_About this task_
Where does the word "screenshot" appear in the data? Copy every line that holds it.
§ §
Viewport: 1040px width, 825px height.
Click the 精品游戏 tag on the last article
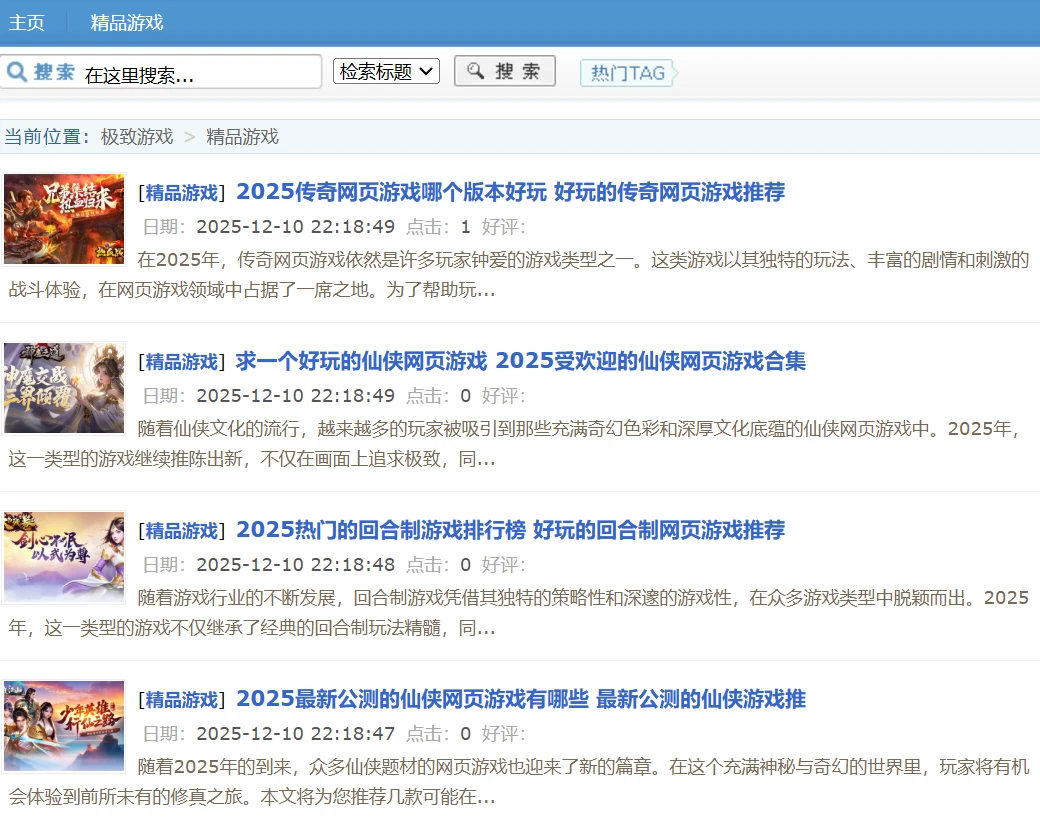coord(180,700)
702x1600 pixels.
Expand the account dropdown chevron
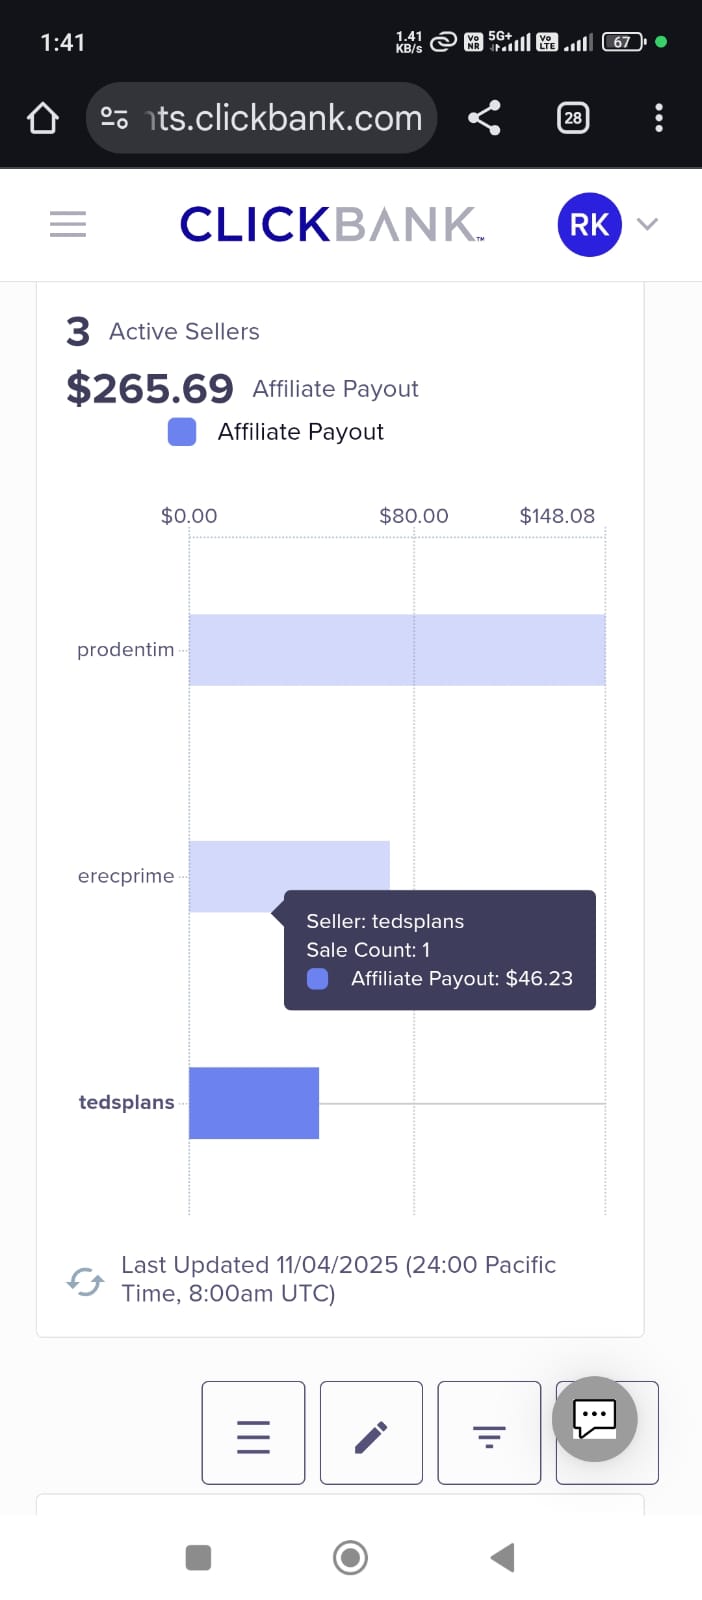point(648,224)
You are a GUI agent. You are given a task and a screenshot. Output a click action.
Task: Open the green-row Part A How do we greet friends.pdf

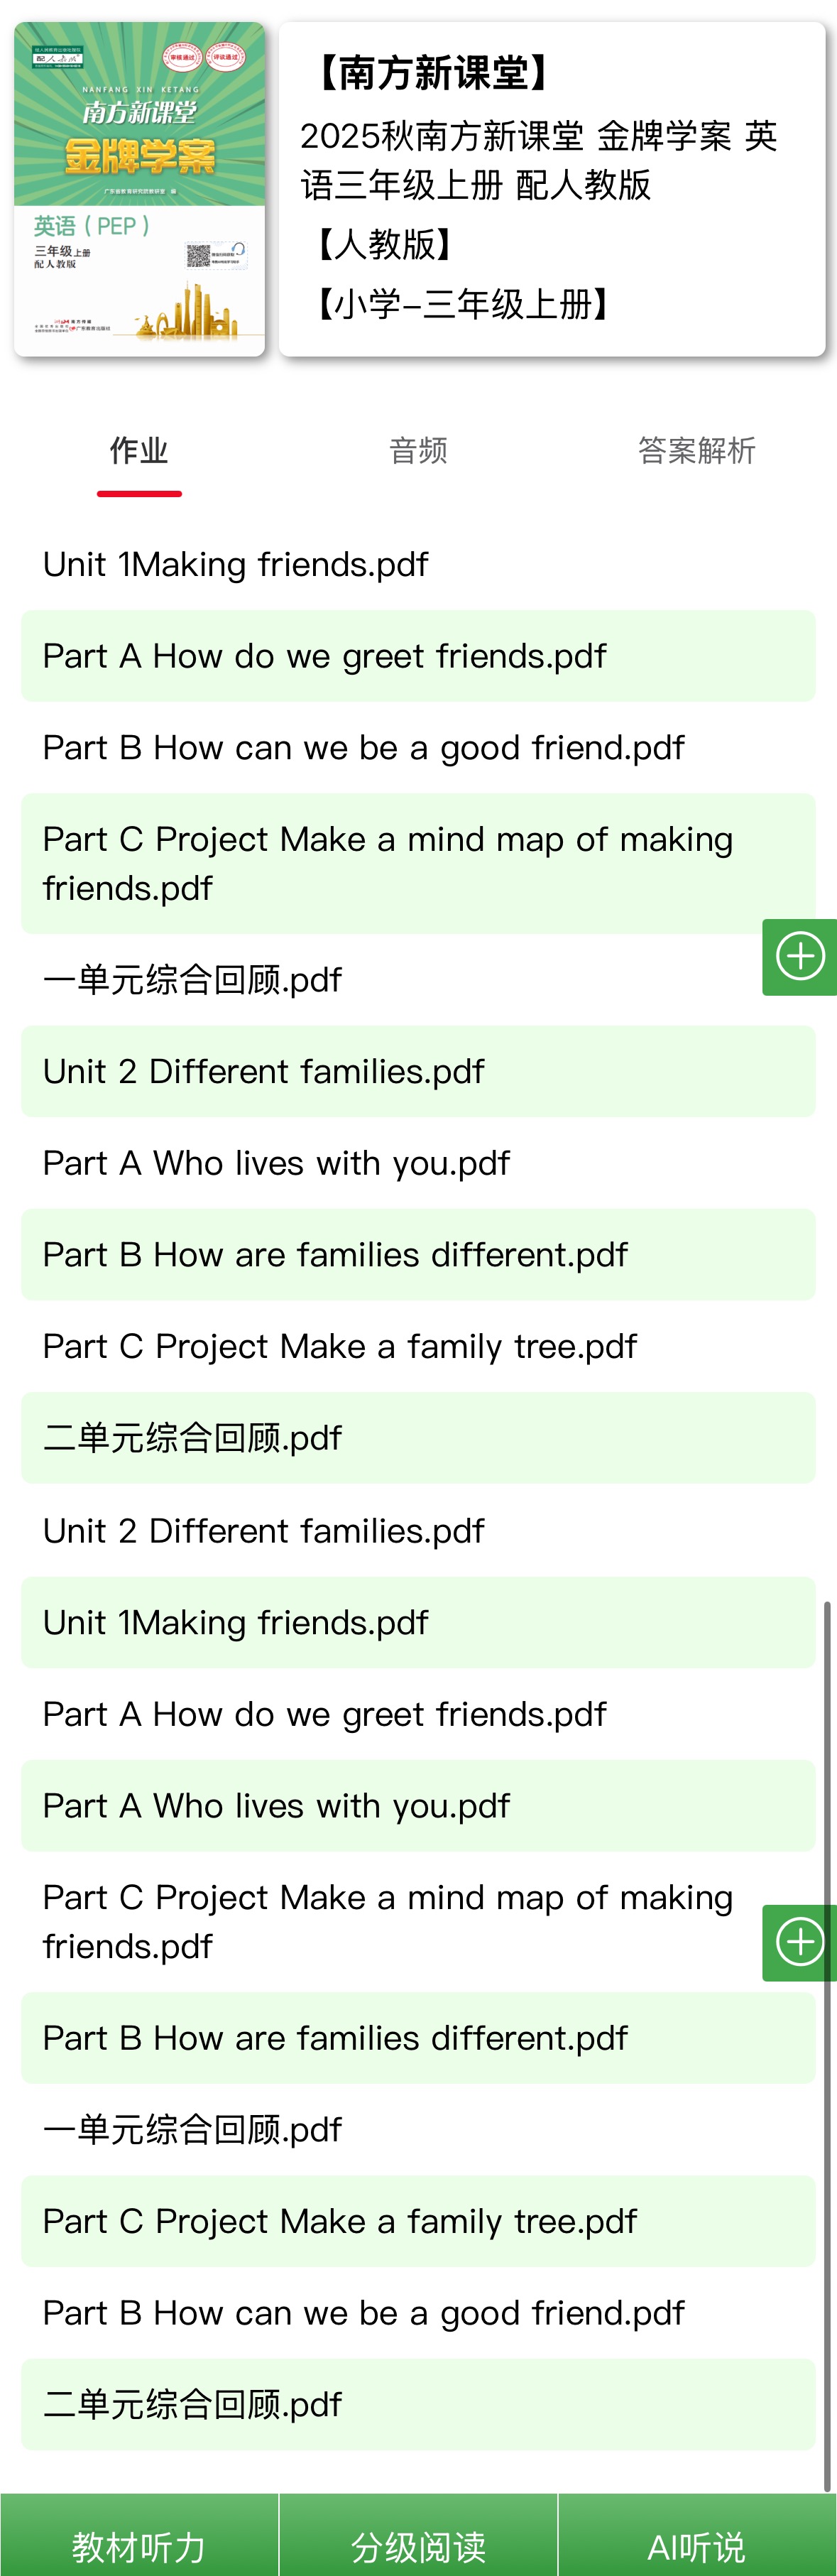[x=324, y=656]
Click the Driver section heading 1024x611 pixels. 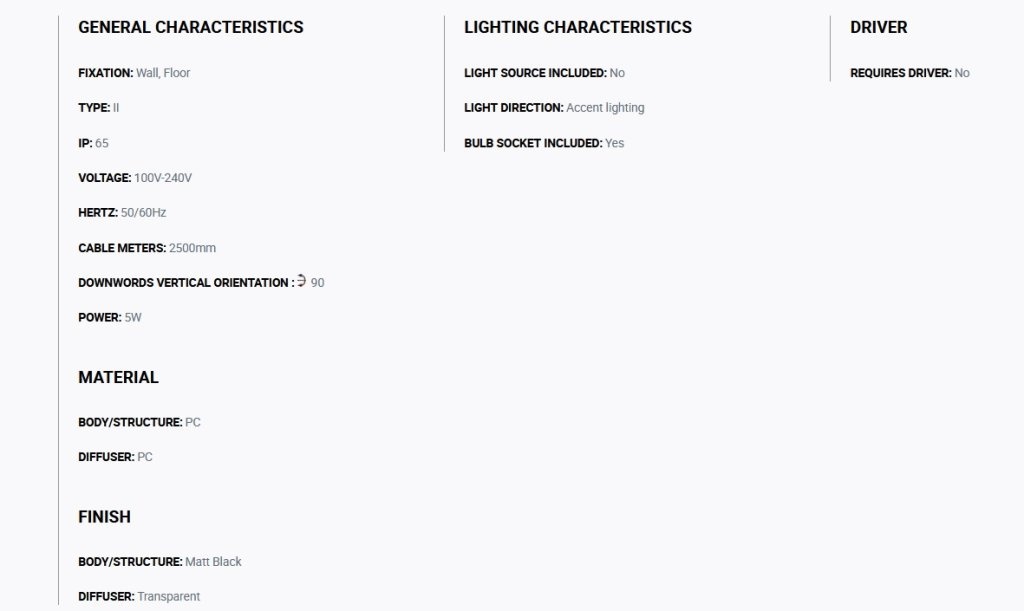point(878,27)
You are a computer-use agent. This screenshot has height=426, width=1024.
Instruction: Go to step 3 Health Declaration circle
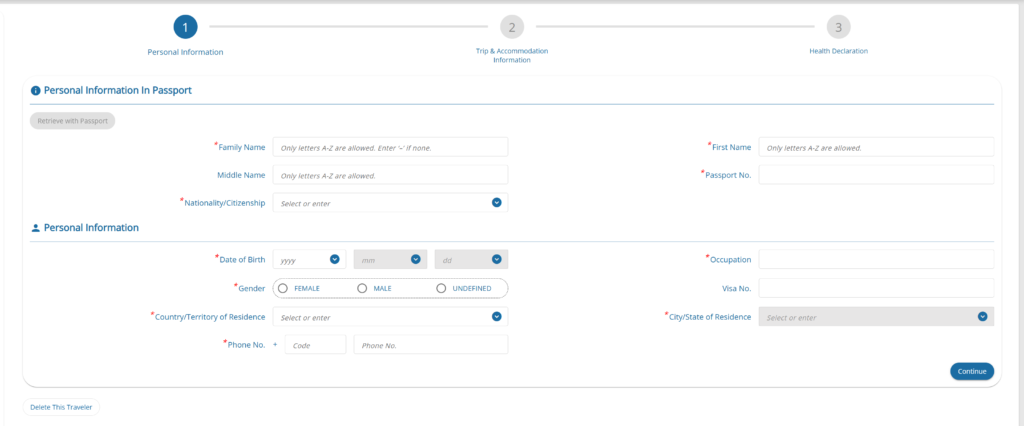click(838, 27)
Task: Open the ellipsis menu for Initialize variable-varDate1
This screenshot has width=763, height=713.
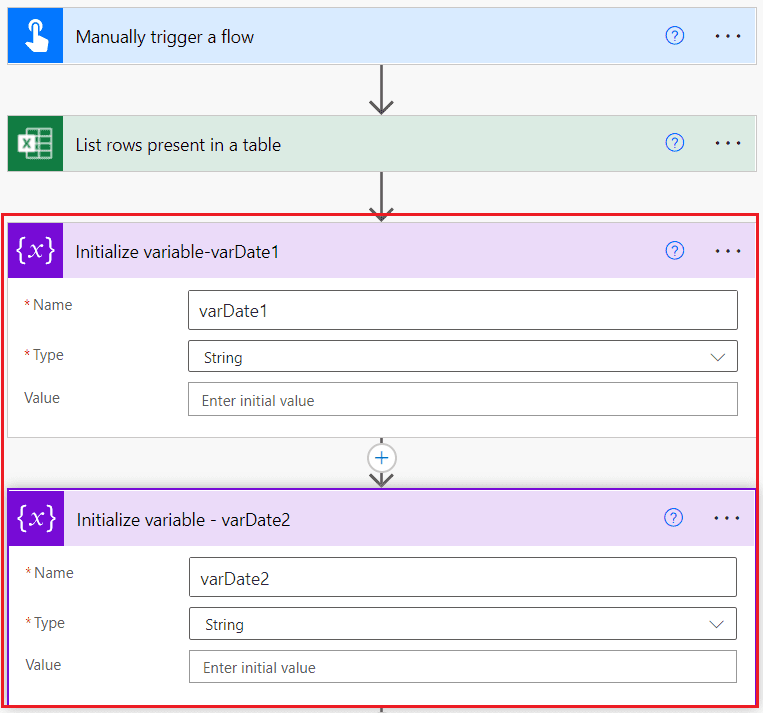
§ §
_Exercise answer_
You are a GUI agent. You are given a task and a screenshot. Output a click action.
You are a computer-use agent. This screenshot has height=426, width=1024.
This screenshot has width=763, height=713.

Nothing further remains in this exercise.